There is no mandatory requirement for Documented information, this clause requires organizations to ensure that relevant communication processes are established, and it specifies the need for documented information (documents and records) to demonstrate compliance. Here are the key documents and records required for ISO 9001:2015 Clause 7.4:

  1. Communication Plan: Organizations should maintain a documented communication plan that outlines the key aspects of their communication strategy. This plan should include details on communication objectives, target audiences, communication channels, timing, and responsibilities.
  2. Internal Communication Procedures: Documented procedures should be in place to facilitate internal communication within the organization. These procedures may include instructions on how information flows between departments, teams, and individuals related to the QMS.
  3. External Communication Procedures: Documented procedures should also cover external communication processes. These procedures outline how the organization communicates with external parties, such as customers, suppliers, regulators, and other stakeholders, regarding QMS-related matters.
  4. Communication Records: Records of various communication activities should be maintained. These records may include meeting minutes, memos, emails, reports, and any other documented forms of communication. These records provide evidence of communication events and decisions.
  5. Distribution Lists: Maintaining distribution lists can be essential for tracking who receives specific communications within the organization. These lists can be particularly important for important announcements, policy changes, or critical updates.
  6. Meeting Records: Records of management review meetings, quality review meetings, and other relevant gatherings should be maintained. These records typically include agendas, meeting minutes, and action items, demonstrating that communication has taken place regarding the QMS.

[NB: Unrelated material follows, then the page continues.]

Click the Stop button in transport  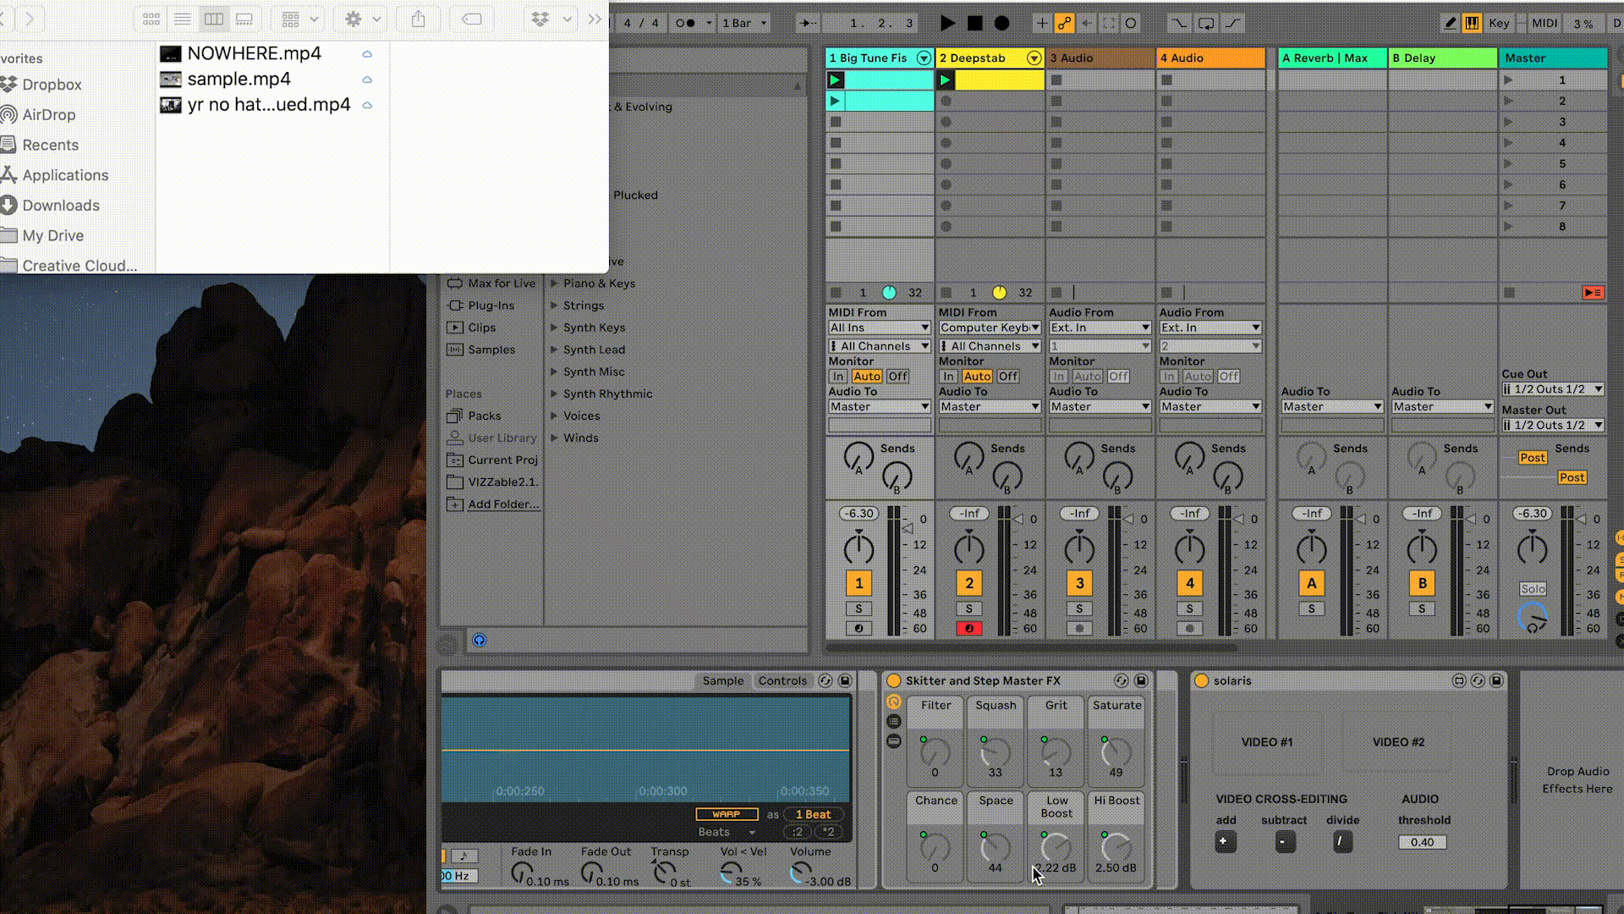[974, 23]
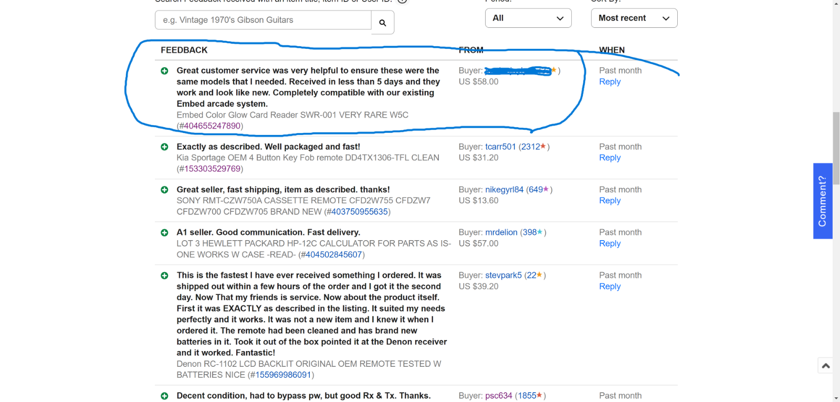Open buyer mrdelion's profile link
The width and height of the screenshot is (840, 402).
click(501, 232)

  7. Customer Communication Records: When communicating with customers about quality-related matters, organizations should keep records of these interactions. This may include emails, letters, or other forms of communication.
  8. Supplier Communication Records: Similar to customer communication, records of communication with suppliers regarding quality-related issues should be maintained.
  9. Complaint Handling Records : Records of customer complaints and their resolution should be kept. These records help demonstrate that customer feedback has been received and addressed.
  10. Feedback and Suggestions: Records of feedback, suggestions, or complaints from employees or other stakeholders related to the QMS. These records can be used to track improvement opportunities.
  11. Performance Metrics: Records related to the performance of communication processes, such as response times for customer inquiries or the effectiveness of internal communication channels. These records are used for continuous improvement.
  12. Change Management Documentation When changes are made to the QMS, records should be maintained to document the communication and implementation of these changes. This includes change requests, approvals, and notifications.

By maintaining these documents and records, organizations can demonstrate their commitment to effective communication as required by ISO 9001:2015 Clause 7.4. These documents and records also support transparency, accountability, and continuous improvement in the organization’s communication processes related to the QMS.